The habits picked up over a year in the saddle have not all been great ones. I do look before each lane change and turn, and I honor stop lights religiously. However, the octagonal momentum thief and I have a love-hate relationship. I love it when it appears at the end of the long, slow incline that I tackle after surmounting Mt Crumpet each day, allowing me to catch my breath and rest my legs for a moment before crossing a busy intersection. I hate it when it nags me to halt when no other vehicle is anywhere in sight or earshot. I have, therefore, taken to ignoring them except in the presence of oncoming traffic, and only grudgingly slowing to a crawl at most other times.
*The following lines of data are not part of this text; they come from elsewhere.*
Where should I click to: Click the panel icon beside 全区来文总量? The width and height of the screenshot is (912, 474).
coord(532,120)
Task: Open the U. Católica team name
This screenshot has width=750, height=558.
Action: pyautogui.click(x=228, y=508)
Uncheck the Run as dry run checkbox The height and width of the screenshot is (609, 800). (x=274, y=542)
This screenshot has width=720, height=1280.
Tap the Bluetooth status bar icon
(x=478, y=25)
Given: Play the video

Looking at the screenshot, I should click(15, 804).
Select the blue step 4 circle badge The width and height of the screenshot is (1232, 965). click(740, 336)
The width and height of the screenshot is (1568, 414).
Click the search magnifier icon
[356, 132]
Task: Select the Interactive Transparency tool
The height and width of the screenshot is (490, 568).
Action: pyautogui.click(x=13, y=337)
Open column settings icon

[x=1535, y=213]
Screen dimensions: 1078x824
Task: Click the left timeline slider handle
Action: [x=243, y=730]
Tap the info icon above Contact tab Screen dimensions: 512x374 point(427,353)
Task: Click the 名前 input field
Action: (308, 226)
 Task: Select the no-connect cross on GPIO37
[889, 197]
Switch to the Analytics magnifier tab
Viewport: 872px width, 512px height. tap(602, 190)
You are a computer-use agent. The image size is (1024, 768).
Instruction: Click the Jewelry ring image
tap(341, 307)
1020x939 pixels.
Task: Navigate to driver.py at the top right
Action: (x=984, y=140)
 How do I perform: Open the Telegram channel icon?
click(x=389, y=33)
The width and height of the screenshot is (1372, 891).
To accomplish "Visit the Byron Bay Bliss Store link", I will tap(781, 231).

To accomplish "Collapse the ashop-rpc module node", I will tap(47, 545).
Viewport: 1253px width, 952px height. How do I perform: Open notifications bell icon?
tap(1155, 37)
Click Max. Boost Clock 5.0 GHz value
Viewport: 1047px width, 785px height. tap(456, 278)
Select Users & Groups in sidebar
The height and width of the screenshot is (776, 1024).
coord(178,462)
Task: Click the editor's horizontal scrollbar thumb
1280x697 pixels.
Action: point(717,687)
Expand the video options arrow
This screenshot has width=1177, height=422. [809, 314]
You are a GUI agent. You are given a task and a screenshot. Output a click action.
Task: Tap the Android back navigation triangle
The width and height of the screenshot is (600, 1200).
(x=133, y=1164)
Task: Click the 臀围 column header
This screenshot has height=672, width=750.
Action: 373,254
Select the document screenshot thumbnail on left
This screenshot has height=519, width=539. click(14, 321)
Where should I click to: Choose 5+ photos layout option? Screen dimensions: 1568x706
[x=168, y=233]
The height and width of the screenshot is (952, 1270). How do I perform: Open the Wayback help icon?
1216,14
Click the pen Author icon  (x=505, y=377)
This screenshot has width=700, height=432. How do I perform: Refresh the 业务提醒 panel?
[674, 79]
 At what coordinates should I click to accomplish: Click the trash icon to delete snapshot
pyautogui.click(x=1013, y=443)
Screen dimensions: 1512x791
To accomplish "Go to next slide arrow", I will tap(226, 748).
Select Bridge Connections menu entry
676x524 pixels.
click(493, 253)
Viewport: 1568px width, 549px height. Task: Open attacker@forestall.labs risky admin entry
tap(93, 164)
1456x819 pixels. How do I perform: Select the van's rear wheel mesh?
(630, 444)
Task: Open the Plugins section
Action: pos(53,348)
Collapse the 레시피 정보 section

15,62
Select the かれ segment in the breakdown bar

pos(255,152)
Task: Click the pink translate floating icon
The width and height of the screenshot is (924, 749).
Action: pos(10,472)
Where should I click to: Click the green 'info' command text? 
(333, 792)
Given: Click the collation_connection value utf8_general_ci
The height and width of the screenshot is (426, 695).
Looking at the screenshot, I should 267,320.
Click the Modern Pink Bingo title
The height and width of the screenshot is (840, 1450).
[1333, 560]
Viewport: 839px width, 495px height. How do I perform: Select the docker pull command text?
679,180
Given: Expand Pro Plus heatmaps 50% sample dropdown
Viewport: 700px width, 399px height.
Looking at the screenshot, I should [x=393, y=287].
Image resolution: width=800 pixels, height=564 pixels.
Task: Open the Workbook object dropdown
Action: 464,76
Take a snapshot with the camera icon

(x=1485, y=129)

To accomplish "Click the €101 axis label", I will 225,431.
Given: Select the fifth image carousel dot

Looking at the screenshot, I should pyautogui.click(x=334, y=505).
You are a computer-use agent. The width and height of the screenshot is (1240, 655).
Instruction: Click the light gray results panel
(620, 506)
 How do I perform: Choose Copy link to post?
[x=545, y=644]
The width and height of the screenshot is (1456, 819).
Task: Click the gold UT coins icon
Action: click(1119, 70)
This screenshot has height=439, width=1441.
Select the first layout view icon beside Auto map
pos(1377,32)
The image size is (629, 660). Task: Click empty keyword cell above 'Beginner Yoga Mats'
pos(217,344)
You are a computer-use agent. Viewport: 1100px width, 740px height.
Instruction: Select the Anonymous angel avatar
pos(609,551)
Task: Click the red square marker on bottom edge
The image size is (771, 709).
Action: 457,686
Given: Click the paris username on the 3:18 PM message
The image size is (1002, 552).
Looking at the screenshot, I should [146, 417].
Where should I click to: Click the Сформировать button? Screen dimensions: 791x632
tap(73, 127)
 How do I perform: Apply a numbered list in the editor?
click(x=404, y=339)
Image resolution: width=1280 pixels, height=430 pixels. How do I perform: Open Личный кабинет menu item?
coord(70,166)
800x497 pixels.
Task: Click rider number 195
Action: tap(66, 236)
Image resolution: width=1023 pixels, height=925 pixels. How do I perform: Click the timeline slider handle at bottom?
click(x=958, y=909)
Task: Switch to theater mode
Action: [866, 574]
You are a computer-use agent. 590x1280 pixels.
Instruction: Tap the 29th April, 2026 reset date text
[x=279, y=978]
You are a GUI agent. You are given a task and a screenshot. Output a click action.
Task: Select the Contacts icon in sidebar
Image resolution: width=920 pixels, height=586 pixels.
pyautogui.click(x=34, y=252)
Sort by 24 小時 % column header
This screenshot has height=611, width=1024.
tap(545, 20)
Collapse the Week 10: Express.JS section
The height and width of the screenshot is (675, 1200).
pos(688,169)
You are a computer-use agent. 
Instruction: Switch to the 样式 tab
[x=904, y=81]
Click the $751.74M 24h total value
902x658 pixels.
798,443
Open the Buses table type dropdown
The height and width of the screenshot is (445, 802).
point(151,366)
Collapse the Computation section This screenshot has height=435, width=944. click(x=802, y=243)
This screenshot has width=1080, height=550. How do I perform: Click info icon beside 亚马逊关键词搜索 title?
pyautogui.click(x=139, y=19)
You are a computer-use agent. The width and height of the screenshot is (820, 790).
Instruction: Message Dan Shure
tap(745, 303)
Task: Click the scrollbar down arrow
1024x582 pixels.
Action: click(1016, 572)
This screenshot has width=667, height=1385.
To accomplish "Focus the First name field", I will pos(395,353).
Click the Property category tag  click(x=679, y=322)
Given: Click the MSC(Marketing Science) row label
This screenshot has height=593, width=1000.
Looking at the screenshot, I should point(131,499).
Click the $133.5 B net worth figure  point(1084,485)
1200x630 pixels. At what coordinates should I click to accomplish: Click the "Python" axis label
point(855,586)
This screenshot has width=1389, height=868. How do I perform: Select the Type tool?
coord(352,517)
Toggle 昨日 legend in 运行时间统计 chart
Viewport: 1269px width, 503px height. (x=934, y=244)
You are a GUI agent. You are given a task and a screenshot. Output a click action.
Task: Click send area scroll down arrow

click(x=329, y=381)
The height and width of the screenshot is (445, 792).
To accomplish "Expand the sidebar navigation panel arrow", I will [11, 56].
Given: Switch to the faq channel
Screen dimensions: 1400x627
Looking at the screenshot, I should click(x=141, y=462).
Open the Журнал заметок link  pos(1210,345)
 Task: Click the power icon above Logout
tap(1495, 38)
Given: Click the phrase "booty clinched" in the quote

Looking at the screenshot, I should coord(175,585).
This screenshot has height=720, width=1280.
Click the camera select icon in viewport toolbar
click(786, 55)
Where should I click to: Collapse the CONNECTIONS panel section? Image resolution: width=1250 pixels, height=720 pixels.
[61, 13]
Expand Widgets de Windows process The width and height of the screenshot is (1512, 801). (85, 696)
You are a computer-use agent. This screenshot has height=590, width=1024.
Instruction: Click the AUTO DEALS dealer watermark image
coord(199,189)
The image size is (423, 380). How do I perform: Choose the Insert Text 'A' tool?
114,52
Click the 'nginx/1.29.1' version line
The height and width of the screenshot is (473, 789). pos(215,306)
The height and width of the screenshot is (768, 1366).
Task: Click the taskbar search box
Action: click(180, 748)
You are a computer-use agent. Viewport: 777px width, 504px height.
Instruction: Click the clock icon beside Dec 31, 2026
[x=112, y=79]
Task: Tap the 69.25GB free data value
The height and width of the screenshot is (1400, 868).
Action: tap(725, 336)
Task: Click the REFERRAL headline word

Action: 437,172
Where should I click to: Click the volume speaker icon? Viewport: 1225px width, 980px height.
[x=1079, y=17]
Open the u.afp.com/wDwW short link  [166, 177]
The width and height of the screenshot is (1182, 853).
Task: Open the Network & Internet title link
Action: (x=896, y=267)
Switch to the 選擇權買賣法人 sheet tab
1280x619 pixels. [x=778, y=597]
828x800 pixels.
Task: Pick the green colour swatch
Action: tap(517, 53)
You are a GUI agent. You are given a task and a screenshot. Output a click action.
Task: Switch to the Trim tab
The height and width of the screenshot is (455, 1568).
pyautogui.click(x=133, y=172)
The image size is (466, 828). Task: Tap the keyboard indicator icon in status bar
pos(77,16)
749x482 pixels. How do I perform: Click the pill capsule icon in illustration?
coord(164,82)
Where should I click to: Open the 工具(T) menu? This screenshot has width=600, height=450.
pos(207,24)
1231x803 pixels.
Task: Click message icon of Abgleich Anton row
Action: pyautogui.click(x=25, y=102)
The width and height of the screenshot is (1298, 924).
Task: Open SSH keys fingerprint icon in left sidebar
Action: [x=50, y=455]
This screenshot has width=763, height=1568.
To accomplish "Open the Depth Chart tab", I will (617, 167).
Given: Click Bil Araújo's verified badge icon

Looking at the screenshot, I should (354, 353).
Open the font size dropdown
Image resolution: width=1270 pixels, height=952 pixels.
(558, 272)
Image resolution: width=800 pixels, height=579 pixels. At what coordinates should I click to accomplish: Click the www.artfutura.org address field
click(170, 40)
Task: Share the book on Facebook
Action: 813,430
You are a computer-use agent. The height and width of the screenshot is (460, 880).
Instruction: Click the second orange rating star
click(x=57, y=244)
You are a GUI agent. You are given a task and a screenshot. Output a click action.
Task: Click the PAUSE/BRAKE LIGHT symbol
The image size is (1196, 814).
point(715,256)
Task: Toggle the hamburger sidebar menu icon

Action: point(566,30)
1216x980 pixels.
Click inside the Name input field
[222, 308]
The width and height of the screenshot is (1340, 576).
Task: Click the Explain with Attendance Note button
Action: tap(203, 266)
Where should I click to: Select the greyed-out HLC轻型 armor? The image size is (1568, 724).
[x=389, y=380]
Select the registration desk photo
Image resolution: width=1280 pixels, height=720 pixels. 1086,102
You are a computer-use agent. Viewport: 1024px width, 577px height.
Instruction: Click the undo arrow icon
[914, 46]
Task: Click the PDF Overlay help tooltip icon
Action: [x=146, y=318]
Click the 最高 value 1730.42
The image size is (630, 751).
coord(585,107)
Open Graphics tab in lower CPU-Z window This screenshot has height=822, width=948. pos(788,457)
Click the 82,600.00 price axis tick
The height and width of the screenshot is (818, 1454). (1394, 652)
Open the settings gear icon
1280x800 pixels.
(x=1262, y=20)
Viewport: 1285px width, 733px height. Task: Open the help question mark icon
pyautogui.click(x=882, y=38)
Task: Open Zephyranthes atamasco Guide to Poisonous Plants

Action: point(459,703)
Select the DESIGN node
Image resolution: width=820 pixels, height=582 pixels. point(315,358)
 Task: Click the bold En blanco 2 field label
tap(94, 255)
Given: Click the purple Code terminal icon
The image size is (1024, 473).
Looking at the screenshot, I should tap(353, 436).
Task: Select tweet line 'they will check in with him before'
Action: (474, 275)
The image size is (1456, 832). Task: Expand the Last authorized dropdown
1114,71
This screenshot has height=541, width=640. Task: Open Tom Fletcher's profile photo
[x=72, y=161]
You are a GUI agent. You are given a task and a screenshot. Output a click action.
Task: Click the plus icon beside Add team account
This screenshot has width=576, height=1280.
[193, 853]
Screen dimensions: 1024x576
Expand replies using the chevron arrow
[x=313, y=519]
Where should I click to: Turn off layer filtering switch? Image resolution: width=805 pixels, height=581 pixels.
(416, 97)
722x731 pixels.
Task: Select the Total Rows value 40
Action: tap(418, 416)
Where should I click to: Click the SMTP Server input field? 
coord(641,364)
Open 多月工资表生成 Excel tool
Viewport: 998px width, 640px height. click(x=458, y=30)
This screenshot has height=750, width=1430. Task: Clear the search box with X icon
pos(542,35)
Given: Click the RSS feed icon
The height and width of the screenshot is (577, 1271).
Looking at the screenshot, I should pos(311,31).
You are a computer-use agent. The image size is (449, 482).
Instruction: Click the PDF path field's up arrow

Only when confronted with multiple cars do I come to a complete stop and touch the ground with my foot.

I modulate my speed so that the few cars coming down the road have passed by the time I reach the stop sign, and I glide on through and up the rise, pulling a slower but similar trick with the next sign before pedaling up to the light at Burnet Rd. I encourage the few commuters on the two-lane street to pass me, so as to more readily trigger the sensor loops at the intersection. Soon, it’s green, and I go up and over the crown of the road, then down into the parking garage where my u-lock and cable await on the bike rack. Nine hours to rest the body and work the mind before I do it all in reverse.